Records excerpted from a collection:
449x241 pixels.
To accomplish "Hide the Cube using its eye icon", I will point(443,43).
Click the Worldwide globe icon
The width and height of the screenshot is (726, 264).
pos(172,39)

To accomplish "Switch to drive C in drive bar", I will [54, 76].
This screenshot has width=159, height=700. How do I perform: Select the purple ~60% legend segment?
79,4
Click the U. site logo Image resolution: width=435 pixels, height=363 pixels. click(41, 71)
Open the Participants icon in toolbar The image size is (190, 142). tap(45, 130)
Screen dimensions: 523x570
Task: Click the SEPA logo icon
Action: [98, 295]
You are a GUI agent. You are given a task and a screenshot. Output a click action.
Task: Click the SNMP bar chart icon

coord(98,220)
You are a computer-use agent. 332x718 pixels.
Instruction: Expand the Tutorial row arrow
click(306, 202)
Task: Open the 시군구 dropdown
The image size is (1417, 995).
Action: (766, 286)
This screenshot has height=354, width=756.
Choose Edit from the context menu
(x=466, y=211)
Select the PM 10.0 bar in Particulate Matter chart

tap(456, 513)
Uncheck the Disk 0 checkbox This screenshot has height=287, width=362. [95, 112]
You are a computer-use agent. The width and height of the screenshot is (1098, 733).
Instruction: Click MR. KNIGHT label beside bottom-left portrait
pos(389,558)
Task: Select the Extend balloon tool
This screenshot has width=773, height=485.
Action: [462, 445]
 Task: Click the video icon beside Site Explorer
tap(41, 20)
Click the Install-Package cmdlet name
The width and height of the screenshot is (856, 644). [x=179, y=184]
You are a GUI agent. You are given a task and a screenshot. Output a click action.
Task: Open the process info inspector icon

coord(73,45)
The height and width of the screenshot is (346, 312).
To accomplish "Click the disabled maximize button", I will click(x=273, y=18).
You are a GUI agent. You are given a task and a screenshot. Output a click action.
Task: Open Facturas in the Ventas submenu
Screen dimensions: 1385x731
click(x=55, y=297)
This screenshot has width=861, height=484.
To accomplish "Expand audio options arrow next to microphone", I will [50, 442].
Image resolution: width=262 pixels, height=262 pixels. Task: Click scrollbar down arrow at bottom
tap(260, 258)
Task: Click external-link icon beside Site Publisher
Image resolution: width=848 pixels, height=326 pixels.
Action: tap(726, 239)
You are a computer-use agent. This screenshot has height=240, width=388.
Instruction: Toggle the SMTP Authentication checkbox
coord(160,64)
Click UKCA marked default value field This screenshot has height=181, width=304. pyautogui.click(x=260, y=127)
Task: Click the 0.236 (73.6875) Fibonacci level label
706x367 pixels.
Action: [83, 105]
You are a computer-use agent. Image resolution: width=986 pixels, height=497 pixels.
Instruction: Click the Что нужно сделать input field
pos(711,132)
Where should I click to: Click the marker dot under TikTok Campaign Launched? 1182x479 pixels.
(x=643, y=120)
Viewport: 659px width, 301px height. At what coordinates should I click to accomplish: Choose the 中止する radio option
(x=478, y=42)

** GOAL OF THE EXERCISE **
Write every record out again, unaltered.

** ANSWER TO THE EXERCISE **
449x241 pixels.
To accomplish "Hide the Cube using its eye icon", I will point(443,43).
Click the Worldwide globe icon
The width and height of the screenshot is (726, 264).
pos(172,39)

To accomplish "Switch to drive C in drive bar", I will [54, 76].
This screenshot has width=159, height=700. How do I perform: Select the purple ~60% legend segment?
79,4
Click the U. site logo Image resolution: width=435 pixels, height=363 pixels. click(41, 71)
Open the Participants icon in toolbar The image size is (190, 142). tap(45, 130)
Screen dimensions: 523x570
Task: Click the SEPA logo icon
Action: [98, 295]
You are a GUI agent. You are given a task and a screenshot. Output a click action.
Task: Click the SNMP bar chart icon

coord(98,220)
You are a computer-use agent. 332x718 pixels.
Instruction: Expand the Tutorial row arrow
click(306, 202)
Task: Open the 시군구 dropdown
The image size is (1417, 995).
Action: (766, 286)
This screenshot has height=354, width=756.
Choose Edit from the context menu
(x=466, y=211)
Select the PM 10.0 bar in Particulate Matter chart

tap(456, 513)
Uncheck the Disk 0 checkbox This screenshot has height=287, width=362. [95, 112]
You are a computer-use agent. The width and height of the screenshot is (1098, 733).
Instruction: Click MR. KNIGHT label beside bottom-left portrait
pos(389,558)
Task: Select the Extend balloon tool
This screenshot has width=773, height=485.
Action: [462, 445]
 Task: Click the video icon beside Site Explorer
tap(41, 20)
Click the Install-Package cmdlet name
The width and height of the screenshot is (856, 644). [x=179, y=184]
You are a GUI agent. You are given a task and a screenshot. Output a click action.
Task: Open the process info inspector icon

coord(73,45)
The height and width of the screenshot is (346, 312).
To accomplish "Click the disabled maximize button", I will click(x=273, y=18).
You are a GUI agent. You are given a task and a screenshot. Output a click action.
Task: Open Facturas in the Ventas submenu
Screen dimensions: 1385x731
click(x=55, y=297)
This screenshot has width=861, height=484.
To accomplish "Expand audio options arrow next to microphone", I will [50, 442].
Image resolution: width=262 pixels, height=262 pixels. Task: Click scrollbar down arrow at bottom
tap(260, 258)
Task: Click external-link icon beside Site Publisher
Image resolution: width=848 pixels, height=326 pixels.
Action: tap(726, 239)
You are a computer-use agent. This screenshot has height=240, width=388.
Instruction: Toggle the SMTP Authentication checkbox
coord(160,64)
Click UKCA marked default value field This screenshot has height=181, width=304. pyautogui.click(x=260, y=127)
Task: Click the 0.236 (73.6875) Fibonacci level label
706x367 pixels.
Action: [83, 105]
You are a computer-use agent. Image resolution: width=986 pixels, height=497 pixels.
Instruction: Click the Что нужно сделать input field
pos(711,132)
Where should I click to: Click the marker dot under TikTok Campaign Launched? 1182x479 pixels.
(x=643, y=120)
Viewport: 659px width, 301px height. At what coordinates should I click to accomplish: Choose the 中止する radio option
(x=478, y=42)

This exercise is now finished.